Sorry you find yourself here and hope your treatment all goes well. I can totally empathise with the fairly calm feelings suddenly crashing, especially after giving the family the news. My kids are all in their ‘30s but telling them was truly the hardest and most awful thing I have done In my life. Since then my mood has been up and down. I haven’t told many other people but each time I have what I am facing really hits home.
Like all of us you will have bad days and relatively good days. I have been focusing on things going on in my ‘normal’ life as much as I possibly can, discussing everyday life with family and exercising as much as possible. Whatever is your thing really to help your mood. I have surgery tomorrow and just want to get over & done with!
Good luck with your treatment and until it starts just try to go with the flow of emotions as much as you can. x
Thank you susie!
think I might need to ‘fill up that glass today!’ As my positivity seems to have gone and the harsh reality set in!
im not one to dwell so the lippy and smile will return later!!
i hope you are staying well 😊
my diagnosis certainly ‘hit me’ by the end of yesterday!
im sorry to hear about your diagnosis and I hope that you are well on the path to a full recovery.
my plan so far is mri next week, probably a lumpectomy ( just need to check another shadow they found) radiotherapy and meds.
thank you for your support x
Thank you so much for your reply.
yesterday was quite possibly the most horrific day I’ve ever experienced- telling family and friends but especially my kids (21 & 18)
everyone was incredible but the harsh reality of cancer certainly hit home and by the end of the day I had definitely crashed & burned.
i so appreciate the help and support already from the forum so thank you again x
Bad luck on your diagnosis but great to hear it's treatable and that you're feeling so positive.
I had a similar diagnosis (grade 2) in February and felt relieved it wasn't worse. I've been on Letrozole since and will be for 7 years and had a mastectomy with immediate implant reconstruction at the end of July.
I have continued to feel grateful for my diagnosis, despite the occasional side effects from the meds and the post-op soreness. You hang on to your glass-half-full approach, it will serve you well before and after treatment.

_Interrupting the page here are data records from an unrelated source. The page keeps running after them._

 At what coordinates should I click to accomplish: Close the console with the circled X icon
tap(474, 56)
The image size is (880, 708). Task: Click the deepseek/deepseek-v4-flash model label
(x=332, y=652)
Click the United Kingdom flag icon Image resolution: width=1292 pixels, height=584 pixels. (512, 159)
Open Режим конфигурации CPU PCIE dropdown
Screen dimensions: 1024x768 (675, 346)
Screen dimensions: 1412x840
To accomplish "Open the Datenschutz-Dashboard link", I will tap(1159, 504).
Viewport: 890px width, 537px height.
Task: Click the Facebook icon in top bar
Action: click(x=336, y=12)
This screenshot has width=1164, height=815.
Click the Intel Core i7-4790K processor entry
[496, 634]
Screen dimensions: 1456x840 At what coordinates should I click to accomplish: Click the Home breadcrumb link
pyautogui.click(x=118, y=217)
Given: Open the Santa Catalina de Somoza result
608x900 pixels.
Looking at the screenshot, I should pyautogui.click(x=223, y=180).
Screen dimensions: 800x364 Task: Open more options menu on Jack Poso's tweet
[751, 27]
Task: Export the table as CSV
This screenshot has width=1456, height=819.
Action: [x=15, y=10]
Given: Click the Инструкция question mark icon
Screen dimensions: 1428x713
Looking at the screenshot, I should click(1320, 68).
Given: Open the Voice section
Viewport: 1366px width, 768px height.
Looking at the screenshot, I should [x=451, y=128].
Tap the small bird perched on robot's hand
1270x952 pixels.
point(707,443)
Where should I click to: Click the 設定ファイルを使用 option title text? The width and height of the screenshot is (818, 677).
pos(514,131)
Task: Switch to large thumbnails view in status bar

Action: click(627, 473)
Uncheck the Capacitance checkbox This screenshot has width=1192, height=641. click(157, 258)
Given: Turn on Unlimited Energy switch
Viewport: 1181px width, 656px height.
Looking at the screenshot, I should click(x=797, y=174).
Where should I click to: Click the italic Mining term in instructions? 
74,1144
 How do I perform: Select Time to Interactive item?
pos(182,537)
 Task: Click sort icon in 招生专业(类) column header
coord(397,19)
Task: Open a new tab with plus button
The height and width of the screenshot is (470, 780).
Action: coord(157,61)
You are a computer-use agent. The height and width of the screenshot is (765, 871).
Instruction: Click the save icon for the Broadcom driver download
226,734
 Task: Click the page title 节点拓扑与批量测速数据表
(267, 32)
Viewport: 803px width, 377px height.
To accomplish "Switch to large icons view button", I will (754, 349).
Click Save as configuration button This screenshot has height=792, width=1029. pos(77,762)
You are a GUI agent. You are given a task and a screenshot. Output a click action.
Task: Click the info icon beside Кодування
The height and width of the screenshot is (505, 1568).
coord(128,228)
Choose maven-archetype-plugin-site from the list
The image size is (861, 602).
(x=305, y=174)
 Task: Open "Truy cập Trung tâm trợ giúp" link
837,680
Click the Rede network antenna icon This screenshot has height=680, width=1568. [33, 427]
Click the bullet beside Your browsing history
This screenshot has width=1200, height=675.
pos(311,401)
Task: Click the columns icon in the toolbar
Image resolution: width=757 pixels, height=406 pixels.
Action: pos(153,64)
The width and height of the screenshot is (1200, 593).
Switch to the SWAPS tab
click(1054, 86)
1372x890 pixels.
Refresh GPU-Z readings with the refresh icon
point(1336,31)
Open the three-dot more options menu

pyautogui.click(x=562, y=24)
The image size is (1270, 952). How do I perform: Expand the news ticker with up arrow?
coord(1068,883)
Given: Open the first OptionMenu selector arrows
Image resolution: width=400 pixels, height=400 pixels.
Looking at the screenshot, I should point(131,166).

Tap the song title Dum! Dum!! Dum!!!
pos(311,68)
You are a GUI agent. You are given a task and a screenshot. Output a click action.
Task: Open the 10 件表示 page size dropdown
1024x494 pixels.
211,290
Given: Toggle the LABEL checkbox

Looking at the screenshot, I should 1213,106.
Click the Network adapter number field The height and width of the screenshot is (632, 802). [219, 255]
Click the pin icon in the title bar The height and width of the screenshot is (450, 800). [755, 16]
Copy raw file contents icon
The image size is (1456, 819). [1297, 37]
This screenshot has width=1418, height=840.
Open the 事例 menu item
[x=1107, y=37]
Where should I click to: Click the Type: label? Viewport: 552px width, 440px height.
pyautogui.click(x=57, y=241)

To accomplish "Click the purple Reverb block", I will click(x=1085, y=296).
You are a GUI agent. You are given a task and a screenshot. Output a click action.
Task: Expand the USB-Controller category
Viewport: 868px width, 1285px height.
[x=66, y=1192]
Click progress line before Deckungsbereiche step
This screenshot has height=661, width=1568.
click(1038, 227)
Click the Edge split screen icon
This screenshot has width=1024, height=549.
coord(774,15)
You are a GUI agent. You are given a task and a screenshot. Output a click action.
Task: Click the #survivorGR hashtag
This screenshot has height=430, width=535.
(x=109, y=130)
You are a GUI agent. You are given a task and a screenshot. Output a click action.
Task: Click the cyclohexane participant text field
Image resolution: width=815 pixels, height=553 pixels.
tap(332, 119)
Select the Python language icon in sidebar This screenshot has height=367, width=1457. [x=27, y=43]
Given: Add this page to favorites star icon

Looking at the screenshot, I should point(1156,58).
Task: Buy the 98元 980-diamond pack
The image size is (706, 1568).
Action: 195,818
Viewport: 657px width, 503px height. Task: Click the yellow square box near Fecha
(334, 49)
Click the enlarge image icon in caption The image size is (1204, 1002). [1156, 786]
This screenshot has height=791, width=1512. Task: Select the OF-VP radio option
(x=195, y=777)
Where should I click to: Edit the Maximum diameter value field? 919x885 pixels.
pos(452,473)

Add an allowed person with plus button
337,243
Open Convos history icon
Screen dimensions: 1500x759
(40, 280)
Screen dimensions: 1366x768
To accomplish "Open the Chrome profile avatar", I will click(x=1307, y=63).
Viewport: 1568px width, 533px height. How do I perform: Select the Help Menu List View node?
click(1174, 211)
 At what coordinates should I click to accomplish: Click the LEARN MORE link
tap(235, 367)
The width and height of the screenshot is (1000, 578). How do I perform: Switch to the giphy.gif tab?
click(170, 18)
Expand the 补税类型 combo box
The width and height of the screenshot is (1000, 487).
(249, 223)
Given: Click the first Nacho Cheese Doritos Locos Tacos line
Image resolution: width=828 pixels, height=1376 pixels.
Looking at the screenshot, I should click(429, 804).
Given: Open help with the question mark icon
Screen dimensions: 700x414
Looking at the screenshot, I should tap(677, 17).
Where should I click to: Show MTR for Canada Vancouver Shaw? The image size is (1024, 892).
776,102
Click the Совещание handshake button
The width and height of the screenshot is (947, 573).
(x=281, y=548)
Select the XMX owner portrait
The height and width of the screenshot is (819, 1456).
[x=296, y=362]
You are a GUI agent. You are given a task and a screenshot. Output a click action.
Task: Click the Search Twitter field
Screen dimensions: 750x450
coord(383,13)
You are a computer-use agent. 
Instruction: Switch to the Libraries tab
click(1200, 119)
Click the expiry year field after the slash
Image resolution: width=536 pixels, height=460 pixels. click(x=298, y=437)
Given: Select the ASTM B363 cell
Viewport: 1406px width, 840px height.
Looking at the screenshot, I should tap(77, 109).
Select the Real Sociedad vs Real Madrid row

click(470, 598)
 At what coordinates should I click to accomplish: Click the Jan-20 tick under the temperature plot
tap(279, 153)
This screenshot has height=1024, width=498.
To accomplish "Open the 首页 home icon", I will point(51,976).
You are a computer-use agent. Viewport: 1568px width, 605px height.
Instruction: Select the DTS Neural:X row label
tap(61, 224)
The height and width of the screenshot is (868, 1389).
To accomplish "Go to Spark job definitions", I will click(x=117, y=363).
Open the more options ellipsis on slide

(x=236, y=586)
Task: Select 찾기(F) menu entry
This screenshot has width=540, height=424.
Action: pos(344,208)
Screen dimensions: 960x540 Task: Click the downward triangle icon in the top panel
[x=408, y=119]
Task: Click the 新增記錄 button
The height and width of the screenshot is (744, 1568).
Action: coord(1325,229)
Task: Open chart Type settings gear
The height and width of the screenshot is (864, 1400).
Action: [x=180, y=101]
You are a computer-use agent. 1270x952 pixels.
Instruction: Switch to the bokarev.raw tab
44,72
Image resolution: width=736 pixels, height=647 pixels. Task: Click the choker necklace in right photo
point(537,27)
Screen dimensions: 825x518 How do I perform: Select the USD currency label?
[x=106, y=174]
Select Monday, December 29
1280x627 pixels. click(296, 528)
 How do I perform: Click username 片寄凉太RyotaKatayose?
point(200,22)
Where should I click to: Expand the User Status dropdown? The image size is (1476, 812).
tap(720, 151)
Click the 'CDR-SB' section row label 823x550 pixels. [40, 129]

Wishing you well and sending hugs
Hi cookies4. I'm sorry to hear about your diagnosis. I was diagnosed in June and to begin with I felt 'normal', I think having it confirmed calmed me down, strangely! But later it hit me, it doesn't feel real. Do you know anything about your treatment plan yet? Try and get lots of support and advice. Good luck with your journey
Any diagnosis is a shock and you’ve probably had a few weeks of waiting, wondering, dreading... It really takes it out of you. I’m not sure why cancer and not something else but that seems to be how it is. You’ll find here there’s no hierarchy of gravity of diagnosis. Breast cancer is breast cancer and, while you ARE indeed fortunate it has been caught early, you are still entitled to feel every emotion you need to feel. If you feel grateful or relieved, don’t tinge it with guilt or anything negative.
It’s good you felt able to use the forums. I hope you’ll find others with a similar diagnosis to share your experiences with - and of course feel free to ask whatever questions you want to ask. You’ll meet with a warm response, whatever your stage. I wish you all the best in your treatment. Take good care of yourself and your emotions!
Received my diagnosis of stage 1 cancer this afternoon. Bizarrely I feel ‘grateful‘ that it’s isolated and completely treatable but still In total shock.